Saved data entries:
<<<<

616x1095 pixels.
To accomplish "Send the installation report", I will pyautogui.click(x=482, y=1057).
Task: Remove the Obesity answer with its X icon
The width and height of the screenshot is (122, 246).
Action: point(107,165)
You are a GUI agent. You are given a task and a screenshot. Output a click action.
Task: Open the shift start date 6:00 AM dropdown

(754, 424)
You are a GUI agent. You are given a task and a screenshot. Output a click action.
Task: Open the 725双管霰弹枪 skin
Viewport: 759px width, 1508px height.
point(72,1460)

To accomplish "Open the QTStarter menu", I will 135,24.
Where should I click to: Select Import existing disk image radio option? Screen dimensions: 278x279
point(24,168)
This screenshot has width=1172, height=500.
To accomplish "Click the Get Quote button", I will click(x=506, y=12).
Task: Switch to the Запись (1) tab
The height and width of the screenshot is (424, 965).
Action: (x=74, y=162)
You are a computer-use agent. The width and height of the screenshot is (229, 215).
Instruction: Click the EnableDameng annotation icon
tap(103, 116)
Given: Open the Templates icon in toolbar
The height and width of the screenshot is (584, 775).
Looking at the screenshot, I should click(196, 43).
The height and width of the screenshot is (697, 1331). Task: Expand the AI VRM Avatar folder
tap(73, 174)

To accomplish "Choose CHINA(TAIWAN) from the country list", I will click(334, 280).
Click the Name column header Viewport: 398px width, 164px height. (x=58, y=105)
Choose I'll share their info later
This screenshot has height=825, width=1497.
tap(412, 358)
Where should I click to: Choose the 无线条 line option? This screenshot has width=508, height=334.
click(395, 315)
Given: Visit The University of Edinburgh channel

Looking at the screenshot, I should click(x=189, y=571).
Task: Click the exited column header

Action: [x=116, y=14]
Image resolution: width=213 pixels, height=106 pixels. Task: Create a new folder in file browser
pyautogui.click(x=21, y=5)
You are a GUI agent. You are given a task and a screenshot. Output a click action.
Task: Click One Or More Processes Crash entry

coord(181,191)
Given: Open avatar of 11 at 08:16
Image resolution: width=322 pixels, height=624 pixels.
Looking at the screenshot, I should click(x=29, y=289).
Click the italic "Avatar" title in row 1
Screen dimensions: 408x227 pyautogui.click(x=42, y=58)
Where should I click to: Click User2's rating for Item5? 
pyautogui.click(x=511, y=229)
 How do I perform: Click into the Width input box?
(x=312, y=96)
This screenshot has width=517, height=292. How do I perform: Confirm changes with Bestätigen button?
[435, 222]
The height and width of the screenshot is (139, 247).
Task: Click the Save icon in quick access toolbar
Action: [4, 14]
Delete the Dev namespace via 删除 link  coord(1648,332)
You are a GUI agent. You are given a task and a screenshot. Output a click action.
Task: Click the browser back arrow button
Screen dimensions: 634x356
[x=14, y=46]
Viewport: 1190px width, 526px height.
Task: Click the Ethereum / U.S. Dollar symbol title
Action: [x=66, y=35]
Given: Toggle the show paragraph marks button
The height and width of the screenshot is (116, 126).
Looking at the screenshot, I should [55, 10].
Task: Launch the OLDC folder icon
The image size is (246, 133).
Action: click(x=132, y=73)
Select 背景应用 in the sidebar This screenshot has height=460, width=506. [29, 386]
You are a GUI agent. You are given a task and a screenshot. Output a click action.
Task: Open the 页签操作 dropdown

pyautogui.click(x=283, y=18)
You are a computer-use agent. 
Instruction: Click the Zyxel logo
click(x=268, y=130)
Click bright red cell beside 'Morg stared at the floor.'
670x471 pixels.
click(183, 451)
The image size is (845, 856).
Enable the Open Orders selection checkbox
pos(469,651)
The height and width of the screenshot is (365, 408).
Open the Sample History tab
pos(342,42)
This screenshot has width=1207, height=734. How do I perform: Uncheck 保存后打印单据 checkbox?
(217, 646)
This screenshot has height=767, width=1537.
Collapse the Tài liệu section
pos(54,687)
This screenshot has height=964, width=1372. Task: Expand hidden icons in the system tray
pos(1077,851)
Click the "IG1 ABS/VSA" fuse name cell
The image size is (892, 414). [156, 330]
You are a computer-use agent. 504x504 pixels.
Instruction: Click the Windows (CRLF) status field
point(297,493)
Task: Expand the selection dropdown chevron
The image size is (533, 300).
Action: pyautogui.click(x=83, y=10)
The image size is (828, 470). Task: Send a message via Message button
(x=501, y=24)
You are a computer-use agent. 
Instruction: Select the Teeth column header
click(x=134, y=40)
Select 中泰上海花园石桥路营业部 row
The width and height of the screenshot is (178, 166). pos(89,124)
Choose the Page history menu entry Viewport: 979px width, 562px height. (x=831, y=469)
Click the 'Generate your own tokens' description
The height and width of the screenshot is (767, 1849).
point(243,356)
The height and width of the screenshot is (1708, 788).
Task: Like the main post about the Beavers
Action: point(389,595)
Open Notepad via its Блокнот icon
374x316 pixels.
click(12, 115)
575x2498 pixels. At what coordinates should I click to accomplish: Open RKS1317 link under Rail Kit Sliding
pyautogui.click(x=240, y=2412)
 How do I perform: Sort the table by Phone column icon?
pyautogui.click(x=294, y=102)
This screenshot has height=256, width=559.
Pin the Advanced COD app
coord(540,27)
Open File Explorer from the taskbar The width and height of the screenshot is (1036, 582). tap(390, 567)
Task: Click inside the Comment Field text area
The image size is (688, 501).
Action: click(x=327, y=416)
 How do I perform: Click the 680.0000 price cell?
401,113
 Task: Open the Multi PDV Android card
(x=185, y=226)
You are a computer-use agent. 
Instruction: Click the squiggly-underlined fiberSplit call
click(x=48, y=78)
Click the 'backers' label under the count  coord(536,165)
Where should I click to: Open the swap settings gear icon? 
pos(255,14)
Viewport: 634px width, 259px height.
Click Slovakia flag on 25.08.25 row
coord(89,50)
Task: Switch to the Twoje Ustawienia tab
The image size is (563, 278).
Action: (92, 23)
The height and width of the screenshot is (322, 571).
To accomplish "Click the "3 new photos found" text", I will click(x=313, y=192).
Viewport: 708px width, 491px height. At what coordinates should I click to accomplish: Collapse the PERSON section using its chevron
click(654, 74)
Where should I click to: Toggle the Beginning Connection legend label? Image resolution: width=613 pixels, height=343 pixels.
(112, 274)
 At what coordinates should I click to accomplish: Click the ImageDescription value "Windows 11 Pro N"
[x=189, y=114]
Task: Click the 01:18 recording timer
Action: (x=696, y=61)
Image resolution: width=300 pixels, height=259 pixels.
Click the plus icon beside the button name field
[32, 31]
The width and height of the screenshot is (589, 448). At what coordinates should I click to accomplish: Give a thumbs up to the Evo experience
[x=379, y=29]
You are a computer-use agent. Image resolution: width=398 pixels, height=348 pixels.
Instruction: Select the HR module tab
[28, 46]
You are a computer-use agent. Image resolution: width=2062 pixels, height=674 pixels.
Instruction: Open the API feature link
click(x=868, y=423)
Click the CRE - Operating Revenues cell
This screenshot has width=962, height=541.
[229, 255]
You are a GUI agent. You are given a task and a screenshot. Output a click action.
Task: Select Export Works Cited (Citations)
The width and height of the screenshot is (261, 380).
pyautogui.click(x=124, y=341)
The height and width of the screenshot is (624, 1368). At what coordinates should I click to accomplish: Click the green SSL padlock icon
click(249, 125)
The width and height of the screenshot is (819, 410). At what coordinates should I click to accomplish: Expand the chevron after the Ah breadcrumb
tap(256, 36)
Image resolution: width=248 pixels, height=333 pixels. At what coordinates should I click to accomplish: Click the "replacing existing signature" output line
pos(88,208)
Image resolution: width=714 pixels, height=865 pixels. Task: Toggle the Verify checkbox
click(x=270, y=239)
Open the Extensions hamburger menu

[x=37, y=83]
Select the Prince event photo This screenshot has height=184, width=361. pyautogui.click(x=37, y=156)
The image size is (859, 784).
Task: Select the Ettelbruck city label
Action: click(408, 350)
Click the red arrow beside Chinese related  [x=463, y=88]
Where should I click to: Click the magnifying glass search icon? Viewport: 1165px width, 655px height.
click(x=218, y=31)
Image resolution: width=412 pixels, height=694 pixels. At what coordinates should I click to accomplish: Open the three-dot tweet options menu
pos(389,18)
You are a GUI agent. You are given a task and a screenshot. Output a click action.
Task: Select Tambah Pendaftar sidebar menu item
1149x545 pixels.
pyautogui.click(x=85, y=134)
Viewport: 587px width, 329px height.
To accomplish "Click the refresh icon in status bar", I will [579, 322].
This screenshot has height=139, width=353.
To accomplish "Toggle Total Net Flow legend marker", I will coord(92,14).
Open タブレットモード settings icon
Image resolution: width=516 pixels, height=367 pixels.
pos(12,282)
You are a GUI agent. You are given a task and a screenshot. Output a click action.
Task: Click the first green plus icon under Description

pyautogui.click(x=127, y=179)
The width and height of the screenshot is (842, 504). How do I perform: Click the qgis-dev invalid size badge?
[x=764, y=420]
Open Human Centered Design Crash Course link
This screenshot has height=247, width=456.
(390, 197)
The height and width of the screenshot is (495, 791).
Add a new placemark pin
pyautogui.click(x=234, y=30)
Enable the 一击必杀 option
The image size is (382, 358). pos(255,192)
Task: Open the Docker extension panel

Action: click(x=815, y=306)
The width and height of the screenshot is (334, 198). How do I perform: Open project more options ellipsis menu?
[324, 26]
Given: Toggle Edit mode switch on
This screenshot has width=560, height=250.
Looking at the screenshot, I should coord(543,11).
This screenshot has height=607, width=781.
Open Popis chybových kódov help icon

>>>>

Task directions:
Show the lines of the records that contain the word "arrow".

Answer to this exercise:
Task: Click the browser back arrow button
Click the red arrow beside Chinese related  [x=463, y=88]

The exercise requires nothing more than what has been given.